Да, чуть не забыл: дом расшатан временем, и, чтобы он устоял, его со всех сторон пронизывают стальные тяги, цепи, которые концами, словно обеими руками, хватаются за стены — за вмурованные в камень отрезки рельсов, угольники, крестовины, спирали. Говорят, только эти железные объятия и сохраняют дом в целости. Без них, без этого могучего обхвата, без винтов, уходящих глубоко под слой штукатурки, и болтов, что торчали когда-то на виду, а ныне покрыты цементом и ржавчиной, быть может, дом раскрылся бы настежь — спелый плод, женщина, готовая отдаться? Точно рот человека не первой молодости, дом понемногу тяжелеет от металла. Он оправлен в металл, скреплен им, но изношенные зубы только придают блеск улыбке старика: они-то одеты в золото. Никто еще не видел, чтобы рты ржавели. Я по крайней мере о таком не слыхал. В Лоссане же на стенах кое-где проступают бурые полосы, выдавая присутствие скрытой арматуры, а заодно и ее хрупкость: механические скрепы подвержены окислению. С каждой секундой распад набирает силу. Быть может, стены уже вновь поддались стародавнему крену? Этот дом только о том и мечтает, чтобы вконец распуститься.
* * *
Нелегко мне дается сдержанность, когда я говорю о строительных работах. Вспоминаю то первое утро с мосье Ру — было холодно, Женевьева безмолвно ходила за мною следом, для чего-то явился и Фромажо да так и остался и все поглядывал на меня, но как я ликовал! Какое это великолепное чувство: наконец-то принимаешься за дело, входишь в самую суть. Все это еще живо, вот и сейчас я встрепенулся при одном воспоминании. Суть моей жизни. Ее опора и вместе несбыточная мечта. (Но не думайте, что это самообман; я отдаю себе отчет в своей лихорадке, знаю ей меру, извлекаю из нее пользу, я склонен даже забегать вперед… Не будем спешить.)
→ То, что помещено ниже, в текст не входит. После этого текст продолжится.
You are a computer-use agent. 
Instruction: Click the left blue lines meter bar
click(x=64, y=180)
Простые, нехитрые символы, поистине всякому понятные. Охотно на это иду, я уже все продумал. Вот о чем я еще не заговаривал, хотя по восторженному бреду, что нападал на меня во время наших поездок, можно было это предвидеть (так же, как и обратное — равнодушие, наплевательство, — почему бы и нет?): я упиваюсь тихими радостями строительных лесов. Редкими в моей жизни часами, когда я чувствую, что твердо стою на земле. Вокруг меня люди. В руках у меня (почти в руках) вещи весомые и осязаемые. И в голове тоже, но те надо еще растолковать, построить, проверить, оплатить: немало работы, и я жадно на нее набрасываюсь.
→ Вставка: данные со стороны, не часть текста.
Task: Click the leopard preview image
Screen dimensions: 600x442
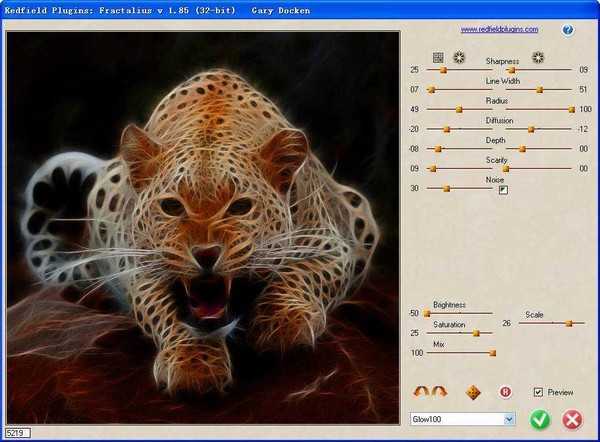Action: pyautogui.click(x=202, y=227)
Хорошо подниматься на леса одному. Я иду туда, словно любовник на свидание (но тут надо еще подчеркнуть иные оттенки — например, подыскать нечто равноценное ощущению вины и ночной темноты, а значит, и скрытности), нет, вернее, так идет мальчишка на некое испытание храбрости, заранее воображая себе уйму подвигов и тревог. Женевьева все это поняла. Она решила (никогда я не узнаю, чего стоило ей это решение) дать мне натешиться домом вволю, как хочу. И у меня смутное чувство (но оно прячется где-то на задворках сознания, я не желаю к нему прислушиваться), словно мне предоставили резвиться, оградив от опасностей, словно моей прихоти потакают в надежде, что это меня излечит. «Ему необходимо вновь утвердиться в реальной действительности, понимаете?» Я так ясно представляю — какой-нибудь профессор цедит свои советы, и Женевьева подхватывает их на лету. Уже года четыре, едва меня одолевает мигрень или хандра, сразу находится эскулап, который за непомерный гонорар предписывает мне «переменить обстановку» или «вновь утвердиться в реальной действительности». Я привык. В конце концов, не так уж неприятно догадываться, что тебя исподтишка придерживают на поводке. Все это пустяки, ведь зато впереди чудесная игра, и она будет длиться добрых полгода.